Lucie blinked. "Second?"

Letha raised a brow. "Caught that, did you?" She exchanged a knowing glance with Laura. "It's another rule of the Pit. Each fighter names a second—someone to finish the fight if they fall. Not that Sera will need one. She's never lost."

That brought an eerie hush to the room once more. The kind that came before storms.

Neil looked toward the door, his brows furrowed. "Where is she, anyway?"

And none of them could answer.

* * * *

When Hayder Beck had first passed along a request to Sera via Alexis, prompted by a troubling series of half-truths and veiled reports Ebis had dropped on his desk, he hadn't expected it to detonate into a full-blown crisis.

And certainly not this kind of crisis.

He hadn't expected it to lead to the invocation of the Pit.

"The Pit, huh?" Larissa mused, the ornate stem of her smoking pipe resting between two fingers as a plume of fragrant smoke curled lazily in the lamplight. Her voice was calm, almost amused, but there was a weight behind it. "Of all things, I didn't think Sera would bring that relic back. Ebis won't be leaving that ring alive. Or in one piece, for that matter. If I know Sera at all."

Hayder leaned back in the chair across from her, his silver-grey hair catching the light as he exhaled slowly, his golden eye narrowed beneath the edge of his black eyepatch. He hadn't even taken off his trench coat. That said enough.

"Yeah. I figured she'd want Ebis dead," he said, tapping a gloved finger against the armrest. "But not like this. I expected an execution. A clean, swift kill. Not…the Pit. It hasn't been used in decades."

"The Pit isn't about execution," Larissa replied, her gaze sharp. "It's about justice. Or more specifically, underground justice. This isn't just about Ebis. It's a message. And it's not for us. It's for the hunters."

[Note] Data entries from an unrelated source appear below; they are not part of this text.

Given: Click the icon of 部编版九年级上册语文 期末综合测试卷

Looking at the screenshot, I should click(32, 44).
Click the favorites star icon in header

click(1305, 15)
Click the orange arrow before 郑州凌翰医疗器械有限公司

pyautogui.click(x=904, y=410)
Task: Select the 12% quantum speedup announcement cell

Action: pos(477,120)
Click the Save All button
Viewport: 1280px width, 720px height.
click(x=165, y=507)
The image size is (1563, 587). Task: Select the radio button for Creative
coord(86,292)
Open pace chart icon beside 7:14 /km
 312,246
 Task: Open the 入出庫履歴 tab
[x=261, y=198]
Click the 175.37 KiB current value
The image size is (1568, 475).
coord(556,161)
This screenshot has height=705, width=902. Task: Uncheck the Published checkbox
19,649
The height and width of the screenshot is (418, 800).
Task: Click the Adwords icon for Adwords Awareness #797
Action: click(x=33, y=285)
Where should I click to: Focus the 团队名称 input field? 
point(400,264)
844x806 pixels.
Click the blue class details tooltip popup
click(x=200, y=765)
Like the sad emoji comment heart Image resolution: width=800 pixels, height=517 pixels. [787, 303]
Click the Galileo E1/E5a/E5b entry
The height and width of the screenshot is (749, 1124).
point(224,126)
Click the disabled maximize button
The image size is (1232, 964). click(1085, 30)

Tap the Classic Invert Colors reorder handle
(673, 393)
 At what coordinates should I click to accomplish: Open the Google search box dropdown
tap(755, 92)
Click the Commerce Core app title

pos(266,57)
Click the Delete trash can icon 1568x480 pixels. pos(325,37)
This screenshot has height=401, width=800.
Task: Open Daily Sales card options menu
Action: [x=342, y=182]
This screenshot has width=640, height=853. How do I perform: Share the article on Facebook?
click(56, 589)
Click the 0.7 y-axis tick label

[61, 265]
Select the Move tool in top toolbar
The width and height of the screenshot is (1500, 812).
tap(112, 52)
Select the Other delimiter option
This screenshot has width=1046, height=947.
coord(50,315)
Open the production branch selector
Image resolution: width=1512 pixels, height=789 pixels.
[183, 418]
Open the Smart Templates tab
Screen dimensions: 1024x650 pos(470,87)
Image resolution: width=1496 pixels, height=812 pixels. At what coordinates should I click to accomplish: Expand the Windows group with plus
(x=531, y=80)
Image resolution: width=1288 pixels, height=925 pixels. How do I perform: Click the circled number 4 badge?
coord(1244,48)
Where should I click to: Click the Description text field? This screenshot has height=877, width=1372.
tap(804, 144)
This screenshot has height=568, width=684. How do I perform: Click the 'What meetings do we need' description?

At that, her gaze flickered sideways to Alisa and Leroy, seated side by side on the long dark couch against the wall. Both looked unbothered. Maybe even too calm.

"I was under the impression it was ESA agents who wiped out Blade," Larissa continued, her voice cool and cutting. "Not hunters. But judging from your faces, I suspect that's not the truth. Tell me. Did you know?"

"Yes," Leroy said flatly. No hesitation. No theatrics. Just quiet resignation. His chestnut-brown eyes didn't flinch from her sharp stare. He ran a hand through his reddish-orange hair, mussing the already messy strands further, before continuing in a more clipped tone. "We knew. But what the hell were we supposed to do? Tell the underground that it was hunters who butchered Blade? That they were the ones who razed Elvryn and turned our home into ash?"

He let that question hang in the air, rhetorical and bitter.

"Think about it. The underground already hates the hunters with a passion. Has for years. We don't trust them. They don't even acknowledge we exist unless they're dragging us out in chains or gunning us down in alleyways. If it came out that they were behind the Blade massacre? You think it would just end in riots?"

Leroy's voice dipped lower, and colder. "No. It'd be war."

Larissa's fingers curled beneath her chin as she listened. Her eyes, dark as molten earth, narrowed ever so slightly. "The underground and the street gangs would unite under one cause," she said softly. "And the only thing bloodier than a united underground is one that has nothing left to lose."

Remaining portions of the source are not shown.